What you will do
In the entries that follow, how many lines hold the string "dropdown"? Give only that number.

(Items listed in a dataset)
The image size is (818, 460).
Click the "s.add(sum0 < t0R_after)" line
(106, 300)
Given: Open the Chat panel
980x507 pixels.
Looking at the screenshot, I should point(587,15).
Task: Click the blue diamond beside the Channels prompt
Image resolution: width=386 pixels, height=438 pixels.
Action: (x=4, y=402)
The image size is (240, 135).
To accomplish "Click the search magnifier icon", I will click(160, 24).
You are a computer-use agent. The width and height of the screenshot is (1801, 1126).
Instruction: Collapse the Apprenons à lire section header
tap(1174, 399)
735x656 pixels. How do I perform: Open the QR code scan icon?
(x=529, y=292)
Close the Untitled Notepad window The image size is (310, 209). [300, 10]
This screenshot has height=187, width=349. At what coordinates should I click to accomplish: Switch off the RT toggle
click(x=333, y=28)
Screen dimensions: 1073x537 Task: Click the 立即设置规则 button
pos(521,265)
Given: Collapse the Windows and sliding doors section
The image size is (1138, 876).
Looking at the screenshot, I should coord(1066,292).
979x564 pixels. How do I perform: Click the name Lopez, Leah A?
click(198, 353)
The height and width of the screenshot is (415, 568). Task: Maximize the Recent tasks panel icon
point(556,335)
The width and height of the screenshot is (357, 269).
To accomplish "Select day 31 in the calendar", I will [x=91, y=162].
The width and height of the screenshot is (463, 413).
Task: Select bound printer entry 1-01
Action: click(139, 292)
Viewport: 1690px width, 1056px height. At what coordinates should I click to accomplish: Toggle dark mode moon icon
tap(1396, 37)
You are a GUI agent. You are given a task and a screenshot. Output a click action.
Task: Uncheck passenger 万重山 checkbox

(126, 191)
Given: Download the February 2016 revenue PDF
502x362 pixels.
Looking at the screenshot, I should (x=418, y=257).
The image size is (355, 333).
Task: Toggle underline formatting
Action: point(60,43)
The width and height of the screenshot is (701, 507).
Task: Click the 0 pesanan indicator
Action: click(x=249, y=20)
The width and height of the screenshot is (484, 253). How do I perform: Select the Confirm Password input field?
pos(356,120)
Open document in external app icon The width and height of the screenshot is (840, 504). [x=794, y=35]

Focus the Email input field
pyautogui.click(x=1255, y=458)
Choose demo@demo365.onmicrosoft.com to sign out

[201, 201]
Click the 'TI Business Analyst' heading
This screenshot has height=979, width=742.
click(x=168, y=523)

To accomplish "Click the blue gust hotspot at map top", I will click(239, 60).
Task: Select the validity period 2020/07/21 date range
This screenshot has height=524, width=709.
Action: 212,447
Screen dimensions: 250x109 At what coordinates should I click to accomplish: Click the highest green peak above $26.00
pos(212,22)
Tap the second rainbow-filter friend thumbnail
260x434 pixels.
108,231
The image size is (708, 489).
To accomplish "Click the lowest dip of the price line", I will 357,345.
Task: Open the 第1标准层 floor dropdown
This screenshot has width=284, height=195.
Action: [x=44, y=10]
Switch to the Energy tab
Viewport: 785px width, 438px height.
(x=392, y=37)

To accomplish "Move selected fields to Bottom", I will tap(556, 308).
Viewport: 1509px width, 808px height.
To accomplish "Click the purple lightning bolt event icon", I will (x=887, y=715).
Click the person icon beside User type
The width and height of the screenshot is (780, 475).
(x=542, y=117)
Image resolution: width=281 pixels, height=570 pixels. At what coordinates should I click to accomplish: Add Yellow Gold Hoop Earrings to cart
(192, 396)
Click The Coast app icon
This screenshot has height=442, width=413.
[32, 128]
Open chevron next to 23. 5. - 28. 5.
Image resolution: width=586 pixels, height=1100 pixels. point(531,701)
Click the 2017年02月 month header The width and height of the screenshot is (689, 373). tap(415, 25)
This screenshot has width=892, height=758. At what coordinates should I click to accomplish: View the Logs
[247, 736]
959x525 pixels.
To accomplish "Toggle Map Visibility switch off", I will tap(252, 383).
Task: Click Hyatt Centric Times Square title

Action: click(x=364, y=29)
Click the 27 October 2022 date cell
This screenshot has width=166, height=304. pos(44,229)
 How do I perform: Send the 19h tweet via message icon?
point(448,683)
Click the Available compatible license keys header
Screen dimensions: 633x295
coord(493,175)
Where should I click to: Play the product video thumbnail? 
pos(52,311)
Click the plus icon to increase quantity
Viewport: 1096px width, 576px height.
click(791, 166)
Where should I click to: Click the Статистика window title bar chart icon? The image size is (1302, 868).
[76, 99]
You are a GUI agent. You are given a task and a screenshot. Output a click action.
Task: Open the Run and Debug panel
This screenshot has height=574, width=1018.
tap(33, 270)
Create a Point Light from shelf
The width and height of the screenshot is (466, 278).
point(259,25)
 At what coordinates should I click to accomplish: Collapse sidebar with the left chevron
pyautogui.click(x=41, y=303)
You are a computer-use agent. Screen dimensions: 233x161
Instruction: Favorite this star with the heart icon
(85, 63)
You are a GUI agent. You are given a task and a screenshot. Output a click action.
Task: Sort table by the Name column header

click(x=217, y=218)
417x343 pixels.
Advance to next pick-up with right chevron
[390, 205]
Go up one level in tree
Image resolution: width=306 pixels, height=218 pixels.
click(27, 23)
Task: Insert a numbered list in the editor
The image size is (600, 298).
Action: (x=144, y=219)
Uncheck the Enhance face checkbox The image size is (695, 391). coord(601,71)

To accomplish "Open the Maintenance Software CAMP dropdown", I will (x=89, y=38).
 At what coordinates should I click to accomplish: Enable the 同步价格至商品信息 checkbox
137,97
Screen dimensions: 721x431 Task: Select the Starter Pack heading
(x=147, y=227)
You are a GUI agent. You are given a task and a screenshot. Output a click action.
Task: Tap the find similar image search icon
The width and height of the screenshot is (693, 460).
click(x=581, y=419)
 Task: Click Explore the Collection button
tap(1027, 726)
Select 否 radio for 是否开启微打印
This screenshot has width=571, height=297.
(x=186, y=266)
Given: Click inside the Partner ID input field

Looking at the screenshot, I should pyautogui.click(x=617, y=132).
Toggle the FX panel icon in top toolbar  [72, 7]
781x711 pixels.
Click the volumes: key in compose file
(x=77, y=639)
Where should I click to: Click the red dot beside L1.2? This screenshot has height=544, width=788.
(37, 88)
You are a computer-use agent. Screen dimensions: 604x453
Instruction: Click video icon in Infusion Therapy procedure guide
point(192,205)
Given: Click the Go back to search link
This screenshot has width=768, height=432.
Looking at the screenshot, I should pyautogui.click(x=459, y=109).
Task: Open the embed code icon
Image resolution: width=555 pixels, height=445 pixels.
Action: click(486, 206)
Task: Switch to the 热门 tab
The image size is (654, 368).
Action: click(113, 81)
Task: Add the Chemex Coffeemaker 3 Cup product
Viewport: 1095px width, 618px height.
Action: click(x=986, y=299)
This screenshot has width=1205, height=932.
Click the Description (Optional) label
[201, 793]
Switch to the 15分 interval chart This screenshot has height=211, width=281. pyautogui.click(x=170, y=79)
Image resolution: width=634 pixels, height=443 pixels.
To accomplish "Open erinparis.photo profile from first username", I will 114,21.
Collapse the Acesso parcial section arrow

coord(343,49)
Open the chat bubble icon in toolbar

Solution for this task
2